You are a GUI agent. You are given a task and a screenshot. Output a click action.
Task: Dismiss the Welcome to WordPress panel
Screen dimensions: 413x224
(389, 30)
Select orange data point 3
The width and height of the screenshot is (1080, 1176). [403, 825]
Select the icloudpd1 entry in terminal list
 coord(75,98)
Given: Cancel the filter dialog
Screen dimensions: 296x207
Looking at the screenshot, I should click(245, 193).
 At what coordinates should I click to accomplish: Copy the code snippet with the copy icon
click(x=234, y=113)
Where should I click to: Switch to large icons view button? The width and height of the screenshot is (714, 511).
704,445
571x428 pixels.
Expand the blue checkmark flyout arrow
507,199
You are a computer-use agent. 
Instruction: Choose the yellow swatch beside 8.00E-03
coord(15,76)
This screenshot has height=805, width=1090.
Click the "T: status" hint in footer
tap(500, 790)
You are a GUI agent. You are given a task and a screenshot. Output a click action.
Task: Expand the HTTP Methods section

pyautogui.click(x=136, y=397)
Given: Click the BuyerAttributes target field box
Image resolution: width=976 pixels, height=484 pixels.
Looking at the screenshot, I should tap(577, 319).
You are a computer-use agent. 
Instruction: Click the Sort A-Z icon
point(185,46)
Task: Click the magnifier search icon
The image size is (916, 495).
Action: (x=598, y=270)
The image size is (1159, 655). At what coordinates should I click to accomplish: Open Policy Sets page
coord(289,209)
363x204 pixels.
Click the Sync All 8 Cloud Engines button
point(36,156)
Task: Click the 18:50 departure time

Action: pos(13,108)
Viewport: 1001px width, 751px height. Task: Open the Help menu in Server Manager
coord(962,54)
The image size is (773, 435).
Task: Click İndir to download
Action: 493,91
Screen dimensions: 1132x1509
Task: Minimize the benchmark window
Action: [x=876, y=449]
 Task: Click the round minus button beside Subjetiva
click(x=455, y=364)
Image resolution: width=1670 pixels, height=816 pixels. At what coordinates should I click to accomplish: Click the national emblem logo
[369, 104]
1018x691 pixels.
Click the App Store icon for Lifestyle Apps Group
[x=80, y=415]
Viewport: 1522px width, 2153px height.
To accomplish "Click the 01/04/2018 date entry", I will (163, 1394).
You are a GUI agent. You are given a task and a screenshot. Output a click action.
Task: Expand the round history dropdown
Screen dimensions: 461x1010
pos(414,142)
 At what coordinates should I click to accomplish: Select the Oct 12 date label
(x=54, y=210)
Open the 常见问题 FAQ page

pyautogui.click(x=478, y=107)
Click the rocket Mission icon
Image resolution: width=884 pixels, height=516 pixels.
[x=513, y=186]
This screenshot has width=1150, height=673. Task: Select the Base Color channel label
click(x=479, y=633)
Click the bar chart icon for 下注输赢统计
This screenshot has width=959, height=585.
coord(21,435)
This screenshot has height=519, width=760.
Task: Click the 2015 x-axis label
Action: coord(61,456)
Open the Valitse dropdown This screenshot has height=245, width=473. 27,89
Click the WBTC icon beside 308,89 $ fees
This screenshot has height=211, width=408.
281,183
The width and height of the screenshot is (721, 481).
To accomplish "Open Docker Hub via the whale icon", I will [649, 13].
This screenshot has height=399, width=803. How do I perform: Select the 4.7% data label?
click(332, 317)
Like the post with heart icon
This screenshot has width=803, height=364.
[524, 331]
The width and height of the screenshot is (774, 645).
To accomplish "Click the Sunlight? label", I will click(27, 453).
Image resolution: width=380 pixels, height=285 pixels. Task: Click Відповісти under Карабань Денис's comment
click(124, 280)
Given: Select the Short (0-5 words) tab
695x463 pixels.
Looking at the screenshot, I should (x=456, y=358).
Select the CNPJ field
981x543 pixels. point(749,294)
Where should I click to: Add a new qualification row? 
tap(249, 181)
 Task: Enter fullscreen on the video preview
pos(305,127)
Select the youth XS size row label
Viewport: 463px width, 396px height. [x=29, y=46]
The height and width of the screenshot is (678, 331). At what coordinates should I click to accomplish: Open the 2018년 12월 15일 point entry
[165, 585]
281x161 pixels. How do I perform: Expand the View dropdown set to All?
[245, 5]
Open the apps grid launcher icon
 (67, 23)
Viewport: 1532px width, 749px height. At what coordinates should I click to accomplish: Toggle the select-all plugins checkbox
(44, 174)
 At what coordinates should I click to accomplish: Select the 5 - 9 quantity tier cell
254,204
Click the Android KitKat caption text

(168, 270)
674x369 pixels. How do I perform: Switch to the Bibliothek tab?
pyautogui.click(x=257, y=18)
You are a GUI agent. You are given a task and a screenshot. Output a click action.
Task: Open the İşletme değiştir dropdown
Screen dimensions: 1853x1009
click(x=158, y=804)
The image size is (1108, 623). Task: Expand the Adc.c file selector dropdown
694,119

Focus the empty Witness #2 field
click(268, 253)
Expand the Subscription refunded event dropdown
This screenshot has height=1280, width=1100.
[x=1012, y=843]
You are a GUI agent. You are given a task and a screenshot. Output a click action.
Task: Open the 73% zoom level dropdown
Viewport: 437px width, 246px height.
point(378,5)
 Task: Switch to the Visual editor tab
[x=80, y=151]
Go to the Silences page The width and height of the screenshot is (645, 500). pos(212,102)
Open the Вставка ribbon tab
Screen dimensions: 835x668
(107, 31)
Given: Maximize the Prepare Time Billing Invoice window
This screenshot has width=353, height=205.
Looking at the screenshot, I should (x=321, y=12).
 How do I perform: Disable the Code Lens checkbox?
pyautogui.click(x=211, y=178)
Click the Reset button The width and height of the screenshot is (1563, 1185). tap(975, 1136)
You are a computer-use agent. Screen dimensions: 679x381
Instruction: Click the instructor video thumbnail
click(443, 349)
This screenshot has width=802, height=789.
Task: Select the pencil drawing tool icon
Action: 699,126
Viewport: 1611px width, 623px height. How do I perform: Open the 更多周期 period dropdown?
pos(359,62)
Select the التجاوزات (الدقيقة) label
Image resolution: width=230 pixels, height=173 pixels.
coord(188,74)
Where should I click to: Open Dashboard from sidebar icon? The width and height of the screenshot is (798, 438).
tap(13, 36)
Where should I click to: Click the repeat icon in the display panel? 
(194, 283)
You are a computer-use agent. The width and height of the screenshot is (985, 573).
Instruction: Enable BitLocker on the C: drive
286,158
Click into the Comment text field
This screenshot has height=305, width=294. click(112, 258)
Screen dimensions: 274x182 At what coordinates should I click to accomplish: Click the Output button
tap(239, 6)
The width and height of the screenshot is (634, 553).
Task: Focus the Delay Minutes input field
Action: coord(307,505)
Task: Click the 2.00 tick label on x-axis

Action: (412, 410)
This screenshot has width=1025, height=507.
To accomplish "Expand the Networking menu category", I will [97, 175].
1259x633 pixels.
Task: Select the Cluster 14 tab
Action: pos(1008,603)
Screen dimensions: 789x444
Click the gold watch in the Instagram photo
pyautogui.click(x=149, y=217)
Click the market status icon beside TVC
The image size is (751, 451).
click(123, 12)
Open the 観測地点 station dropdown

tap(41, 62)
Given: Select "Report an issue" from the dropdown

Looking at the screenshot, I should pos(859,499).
■ ■ ■
Lay out every line of the data above as a numbered list, omitting the blank lines.

• **WRITTEN RESPONSE**
1. You are a GUI agent. You are given a task and a screenshot. Output a click action.
2. Task: Dismiss the Welcome to WordPress panel
3. Screen dimensions: 413x224
4. (389, 30)
5. Select orange data point 3
6. The width and height of the screenshot is (1080, 1176). [403, 825]
7. Select the icloudpd1 entry in terminal list
8.  coord(75,98)
9. Given: Cancel the filter dialog
10. Screen dimensions: 296x207
11. Looking at the screenshot, I should click(245, 193).
12.  At what coordinates should I click to accomplish: Copy the code snippet with the copy icon
13. click(x=234, y=113)
14. Where should I click to: Switch to large icons view button? The width and height of the screenshot is (714, 511).
15. 704,445
16. 571x428 pixels.
17. Expand the blue checkmark flyout arrow
18. 507,199
19. You are a computer-use agent. 
20. Instruction: Choose the yellow swatch beside 8.00E-03
21. coord(15,76)
22. This screenshot has height=805, width=1090.
23. Click the "T: status" hint in footer
24. tap(500, 790)
25. You are a GUI agent. You are given a task and a screenshot. Output a click action.
26. Task: Expand the HTTP Methods section
27. pyautogui.click(x=136, y=397)
28. Given: Click the BuyerAttributes target field box
29. Image resolution: width=976 pixels, height=484 pixels.
30. Looking at the screenshot, I should tap(577, 319).
31. You are a computer-use agent. 
32. Instruction: Click the Sort A-Z icon
33. point(185,46)
34. Task: Click the magnifier search icon
35. The image size is (916, 495).
36. Action: (x=598, y=270)
37. The image size is (1159, 655). At what coordinates should I click to accomplish: Open Policy Sets page
38. coord(289,209)
39. 363x204 pixels.
40. Click the Sync All 8 Cloud Engines button
41. point(36,156)
42. Task: Click the 18:50 departure time
43. Action: pos(13,108)
44. Viewport: 1001px width, 751px height. Task: Open the Help menu in Server Manager
45. coord(962,54)
46. The image size is (773, 435).
47. Task: Click İndir to download
48. Action: 493,91
49. Screen dimensions: 1132x1509
50. Task: Minimize the benchmark window
51. Action: [x=876, y=449]
52.  Task: Click the round minus button beside Subjetiva
53. click(x=455, y=364)
54. Image resolution: width=1670 pixels, height=816 pixels. At what coordinates should I click to accomplish: Click the national emblem logo
55. [369, 104]
56. 1018x691 pixels.
57. Click the App Store icon for Lifestyle Apps Group
58. [x=80, y=415]
59. Viewport: 1522px width, 2153px height.
60. To accomplish "Click the 01/04/2018 date entry", I will (163, 1394).
61. You are a GUI agent. You are given a task and a screenshot. Output a click action.
62. Task: Expand the round history dropdown
63. Screen dimensions: 461x1010
64. pos(414,142)
65.  At what coordinates should I click to accomplish: Select the Oct 12 date label
66. (x=54, y=210)
67. Open the 常见问题 FAQ page
68. pyautogui.click(x=478, y=107)
69. Click the rocket Mission icon
70. Image resolution: width=884 pixels, height=516 pixels.
71. [x=513, y=186]
72. This screenshot has width=1150, height=673. Task: Select the Base Color channel label
73. click(x=479, y=633)
74. Click the bar chart icon for 下注输赢统计
75. This screenshot has width=959, height=585.
76. coord(21,435)
77. This screenshot has height=519, width=760.
78. Task: Click the 2015 x-axis label
79. Action: coord(61,456)
80. Open the Valitse dropdown This screenshot has height=245, width=473. 27,89
81. Click the WBTC icon beside 308,89 $ fees
82. This screenshot has height=211, width=408.
83. 281,183
84. The width and height of the screenshot is (721, 481).
85. To accomplish "Open Docker Hub via the whale icon", I will [649, 13].
86. This screenshot has height=399, width=803. How do I perform: Select the 4.7% data label?
87. click(332, 317)
88. Like the post with heart icon
89. This screenshot has width=803, height=364.
90. [524, 331]
91. The width and height of the screenshot is (774, 645).
92. To accomplish "Click the Sunlight? label", I will click(27, 453).
93. Image resolution: width=380 pixels, height=285 pixels. Task: Click Відповісти under Карабань Денис's comment
94. click(124, 280)
95. Given: Select the Short (0-5 words) tab
96. 695x463 pixels.
97. Looking at the screenshot, I should (x=456, y=358).
98. Select the CNPJ field
99. 981x543 pixels. point(749,294)
100. Where should I click to: Add a new qualification row? 
101. tap(249, 181)
102.  Task: Enter fullscreen on the video preview
103. pos(305,127)
104. Select the youth XS size row label
105. Viewport: 463px width, 396px height. [x=29, y=46]
106. The height and width of the screenshot is (678, 331). At what coordinates should I click to accomplish: Open the 2018년 12월 15일 point entry
107. [165, 585]
108. 281x161 pixels. How do I perform: Expand the View dropdown set to All?
109. [245, 5]
110. Open the apps grid launcher icon
111.  (67, 23)
112. Viewport: 1532px width, 749px height. At what coordinates should I click to accomplish: Toggle the select-all plugins checkbox
113. (44, 174)
114.  At what coordinates should I click to accomplish: Select the 5 - 9 quantity tier cell
115. 254,204
116. Click the Android KitKat caption text
117. (168, 270)
118. 674x369 pixels. How do I perform: Switch to the Bibliothek tab?
119. pyautogui.click(x=257, y=18)
120. You are a GUI agent. You are given a task and a screenshot. Output a click action.
121. Task: Open the İşletme değiştir dropdown
122. Screen dimensions: 1853x1009
123. click(x=158, y=804)
124. The image size is (1108, 623). Task: Expand the Adc.c file selector dropdown
125. 694,119
126. Focus the empty Witness #2 field
127. click(268, 253)
128. Expand the Subscription refunded event dropdown
129. This screenshot has height=1280, width=1100.
130. [x=1012, y=843]
131. You are a GUI agent. You are given a task and a screenshot. Output a click action.
132. Task: Open the 73% zoom level dropdown
133. Viewport: 437px width, 246px height.
134. point(378,5)
135.  Task: Switch to the Visual editor tab
136. [x=80, y=151]
137. Go to the Silences page The width and height of the screenshot is (645, 500). pos(212,102)
138. Open the Вставка ribbon tab
139. Screen dimensions: 835x668
140. (107, 31)
141. Given: Maximize the Prepare Time Billing Invoice window
142. This screenshot has width=353, height=205.
143. Looking at the screenshot, I should (x=321, y=12).
144.  How do I perform: Disable the Code Lens checkbox?
145. pyautogui.click(x=211, y=178)
146. Click the Reset button The width and height of the screenshot is (1563, 1185). tap(975, 1136)
147. You are a computer-use agent. Screen dimensions: 679x381
148. Instruction: Click the instructor video thumbnail
149. click(443, 349)
150. This screenshot has width=802, height=789.
151. Task: Select the pencil drawing tool icon
152. Action: 699,126
153. Viewport: 1611px width, 623px height. How do I perform: Open the 更多周期 period dropdown?
154. pos(359,62)
155. Select the التجاوزات (الدقيقة) label
156. Image resolution: width=230 pixels, height=173 pixels.
157. coord(188,74)
158. Where should I click to: Open Dashboard from sidebar icon? The width and height of the screenshot is (798, 438).
159. tap(13, 36)
160. Where should I click to: Click the repeat icon in the display panel? 
161. (194, 283)
162. You are a computer-use agent. The width and height of the screenshot is (985, 573).
163. Instruction: Enable BitLocker on the C: drive
164. 286,158
165. Click into the Comment text field
166. This screenshot has height=305, width=294. click(112, 258)
167. Screen dimensions: 274x182 At what coordinates should I click to accomplish: Click the Output button
168. tap(239, 6)
169. The width and height of the screenshot is (634, 553).
170. Task: Focus the Delay Minutes input field
171. Action: coord(307,505)
172. Task: Click the 2.00 tick label on x-axis
173. Action: (412, 410)
174. This screenshot has width=1025, height=507.
175. To accomplish "Expand the Networking menu category", I will [97, 175].
176. 1259x633 pixels.
177. Task: Select the Cluster 14 tab
178. Action: pos(1008,603)
179. Screen dimensions: 789x444
180. Click the gold watch in the Instagram photo
181. pyautogui.click(x=149, y=217)
182. Click the market status icon beside TVC
183. The image size is (751, 451).
184. click(123, 12)
185. Open the 観測地点 station dropdown
186. tap(41, 62)
187. Given: Select "Report an issue" from the dropdown
188. Looking at the screenshot, I should pos(859,499).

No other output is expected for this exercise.